In protest, MTV Australia had created a website to gather interest and to help Dogg attain Australian Citizenship.

==Award moments==
- Darren McMullen lifted his kilt exposing his buttocks.
- While Nicole Richie was announcing the winner of the award for Best Male Artist, she miss pronounced the winners name saying Sha-NON Noll instead of the correct Shannon Noll.
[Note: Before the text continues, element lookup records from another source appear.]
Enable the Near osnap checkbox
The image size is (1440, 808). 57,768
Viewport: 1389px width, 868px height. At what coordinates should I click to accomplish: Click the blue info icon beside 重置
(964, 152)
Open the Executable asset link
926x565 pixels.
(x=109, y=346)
- During a broadcast backstage interview, The Veronicas told viewers that they had a so-called "crush" on the 2006 winner of Australian Idol, Damien Leith. When the girls were interviewed again they stated that Leith's wife had confronted them shortly after they made that remark.
- Also in The Veronica's backstage interview, Andrew Hansen from The Chaser's War on Everything did something for the show, he acted as a journalist about to ask a question but broke out into a song.